Importantly, The Civil Contract of Photography is not only an account of photography as an instrument of state power. In Azoulay's hands, photographs, even those designed to aid the ruling powers, always testify in other ways. When they enter the public realm, debate sparks from them. As she notes, staged photographs of torture positions shown in a human rights report serve to testify, since Shabak offered no rebuttal and applied for extension of the illustrated techniques. Compared with the one-dimensional accounts of photography that have for some time dominated discussion, Azoulay's attention to the dialogic condition of evidence is a step forward.

This book would have benefited from hard editing: it is long, meandering and repetitive, and contains some historical errors. The author's method drifts towards a politics of victimhood that encourages a position of benevolence in the viewer. Rather than agents determining their futures, Palestinians and women appear as "weak" or needing "protection". Who is to provide it? This strange feminisation of the victim (and the theme of rape is central here) is a conundrum with its roots in the legal-national perspective of Schmitt and Agamben; for how can the subjects of a state of exception break the grip of the nation-state upon them? Despite so-called institutions of global governance, legal citizenship is tied to states. This overly legal conception would require the state to be externally ruptured for citizenship to extend to those abandoned. If such an intervention was at all likely, it would be worrying. The author discusses her limitations as an Israeli citizen in accessing Palestinian images, but the inclusion would certainly have strengthened the book.

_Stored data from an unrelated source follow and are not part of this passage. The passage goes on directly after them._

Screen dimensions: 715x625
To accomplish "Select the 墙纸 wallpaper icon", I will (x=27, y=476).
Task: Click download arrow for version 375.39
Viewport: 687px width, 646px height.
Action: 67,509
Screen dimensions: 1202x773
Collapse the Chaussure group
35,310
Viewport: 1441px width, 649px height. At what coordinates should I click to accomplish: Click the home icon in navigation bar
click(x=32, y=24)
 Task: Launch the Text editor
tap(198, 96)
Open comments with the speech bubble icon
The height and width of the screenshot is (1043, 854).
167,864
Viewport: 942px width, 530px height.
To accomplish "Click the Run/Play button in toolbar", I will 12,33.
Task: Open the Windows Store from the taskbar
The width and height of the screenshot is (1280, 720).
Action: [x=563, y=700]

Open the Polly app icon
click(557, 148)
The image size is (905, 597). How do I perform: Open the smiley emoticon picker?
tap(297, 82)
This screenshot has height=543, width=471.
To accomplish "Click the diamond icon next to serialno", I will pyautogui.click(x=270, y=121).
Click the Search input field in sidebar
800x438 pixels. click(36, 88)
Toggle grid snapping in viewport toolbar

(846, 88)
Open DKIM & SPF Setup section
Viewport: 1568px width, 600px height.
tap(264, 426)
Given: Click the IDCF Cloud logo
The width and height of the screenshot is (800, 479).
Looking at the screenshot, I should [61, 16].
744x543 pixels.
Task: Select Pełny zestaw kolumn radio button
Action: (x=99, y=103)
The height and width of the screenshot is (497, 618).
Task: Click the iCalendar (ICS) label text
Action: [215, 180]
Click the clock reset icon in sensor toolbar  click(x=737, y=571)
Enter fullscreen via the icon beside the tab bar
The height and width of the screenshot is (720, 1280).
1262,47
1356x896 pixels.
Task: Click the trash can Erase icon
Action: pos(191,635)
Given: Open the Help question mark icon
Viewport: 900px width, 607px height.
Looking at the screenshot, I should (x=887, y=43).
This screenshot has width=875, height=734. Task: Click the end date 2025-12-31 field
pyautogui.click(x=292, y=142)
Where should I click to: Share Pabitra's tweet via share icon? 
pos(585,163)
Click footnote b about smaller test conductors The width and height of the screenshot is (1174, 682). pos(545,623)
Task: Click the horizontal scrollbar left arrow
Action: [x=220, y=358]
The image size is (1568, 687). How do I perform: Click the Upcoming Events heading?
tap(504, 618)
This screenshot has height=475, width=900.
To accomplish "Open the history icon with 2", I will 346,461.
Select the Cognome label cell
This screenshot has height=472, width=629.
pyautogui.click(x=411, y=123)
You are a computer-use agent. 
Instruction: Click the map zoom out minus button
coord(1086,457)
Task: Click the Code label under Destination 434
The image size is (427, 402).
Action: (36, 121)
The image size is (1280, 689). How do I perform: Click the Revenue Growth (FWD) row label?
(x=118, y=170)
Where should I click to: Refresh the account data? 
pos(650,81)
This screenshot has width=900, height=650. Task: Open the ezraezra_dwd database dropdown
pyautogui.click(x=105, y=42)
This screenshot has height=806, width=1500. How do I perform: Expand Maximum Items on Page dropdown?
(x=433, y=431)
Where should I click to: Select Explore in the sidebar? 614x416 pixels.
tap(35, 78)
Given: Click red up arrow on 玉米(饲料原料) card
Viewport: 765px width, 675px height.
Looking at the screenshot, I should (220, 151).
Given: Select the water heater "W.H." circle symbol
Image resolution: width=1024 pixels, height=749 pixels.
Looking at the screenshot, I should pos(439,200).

The book also leaves unreconciled its account of photography as part of the machinery of state power with her commitment to it as public witness. Nevertheless, this is a significant, deeply moral book that should undercut complacent thinking. Azoulay's renewal of cultural attention to the state and her view of photography that requires us to dispute prevailing interpretations of evidence must surely be welcomed as we are, once again, thrown headlong back to reality.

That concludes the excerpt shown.